[Text shown]:
--- START ---

Answer to Question #266518 in Financial Math for Jack

a)$Total Payments = A\times nper$

Total payments=$\$300\times12\times10=\$36,000$

Future value, F$= A\times\frac{(1+rate)^{nper }- 1}{rate }$

$rate = (1+\frac{r}{n})^{\frac{n}{p}}-1$

$nper = p \times t$

Where;

• r = nominal annual interest rate
• n = number of compounding periods per year
• p = number of payment periods per year
• rate = rate per payment period
• nper = total number of payment periods
• A = an amount added to the principal at the end of each payment period

Future value, FV$= 300\times\frac{(1.0018)^{120 }- 1}{0.0018}=40143.57$

Withdrawing $25\%$ and incurring a $10\%$ withdrawal fee, she will pay:

$0.25\times0.1\times40143.5=\$1003.59$

Sarah will have to pay $1003.59 to withdraw $25\%$ of the money from her account.

b)

Future value, FV$= A\times\frac{(1+rate)^{nper }- 1}{rate }$

$250000= A\times\frac{(1+0.0039)^{180 }- 1}{0.0039}$

$250000= 260.47A$

$\therefore A=\$959.77$

Sergio will contribute $959.77 monthly in order to have $\$250,000$ in his retirement account after 15 years.

--- END ---

[Dataset entries]:
--- START ---

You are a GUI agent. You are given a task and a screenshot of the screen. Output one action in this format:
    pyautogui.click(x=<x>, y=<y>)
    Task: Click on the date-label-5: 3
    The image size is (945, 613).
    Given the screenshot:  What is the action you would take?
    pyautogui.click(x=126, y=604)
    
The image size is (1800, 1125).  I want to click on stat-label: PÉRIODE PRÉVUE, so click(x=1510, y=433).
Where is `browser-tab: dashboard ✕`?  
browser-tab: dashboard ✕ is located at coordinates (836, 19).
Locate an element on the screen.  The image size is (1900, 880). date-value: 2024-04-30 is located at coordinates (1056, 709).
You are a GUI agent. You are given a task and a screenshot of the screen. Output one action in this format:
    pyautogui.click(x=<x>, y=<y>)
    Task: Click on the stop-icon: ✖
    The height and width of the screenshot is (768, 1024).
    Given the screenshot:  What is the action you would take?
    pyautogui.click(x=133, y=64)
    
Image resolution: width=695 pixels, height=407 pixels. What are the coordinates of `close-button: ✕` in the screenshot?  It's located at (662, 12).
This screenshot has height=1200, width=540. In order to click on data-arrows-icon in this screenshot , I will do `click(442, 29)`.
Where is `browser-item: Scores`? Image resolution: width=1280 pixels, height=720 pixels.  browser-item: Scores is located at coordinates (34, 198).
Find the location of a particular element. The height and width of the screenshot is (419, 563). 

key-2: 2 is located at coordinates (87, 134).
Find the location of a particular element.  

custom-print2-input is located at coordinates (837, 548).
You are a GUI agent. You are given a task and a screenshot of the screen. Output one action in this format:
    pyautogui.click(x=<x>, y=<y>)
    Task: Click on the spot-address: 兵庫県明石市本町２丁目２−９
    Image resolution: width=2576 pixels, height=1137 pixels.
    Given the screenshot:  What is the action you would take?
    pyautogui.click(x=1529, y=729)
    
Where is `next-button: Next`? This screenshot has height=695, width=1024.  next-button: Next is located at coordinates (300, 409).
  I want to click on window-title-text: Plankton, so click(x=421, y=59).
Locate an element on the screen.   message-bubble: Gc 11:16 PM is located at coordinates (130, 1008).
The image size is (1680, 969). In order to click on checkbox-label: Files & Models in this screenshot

--- END ---

[Instructions]:
a) In the financial math solution, translate this sentence into Spanish: "Sergio will contribute $959.77 monthly in order to have $\$250,000$ in his retirement account after 15 years."
b) Repeat a stretch of the financial math solution word for word, starting at the words "Sarah will have" and stopping after "after 15 years.".

[Per-task outputs]:
a) Sergio aportará $959.77 mensuales para tener $\$250,000$ en su cuenta de jubilación después de 15 años.

b)
Sarah will have to pay $1003.59 to withdraw $25\%$ of the money from her account.

b)

Future value, FV$= A\times\frac{(1+rate)^{nper }- 1}{rate }$

$250000= A\times\frac{(1+0.0039)^{180 }- 1}{0.0039}$

$250000= 260.47A$

$\therefore A=\$959.77$

Sergio will contribute $959.77 monthly in order to have $\$250,000$ in his retirement account after 15 years.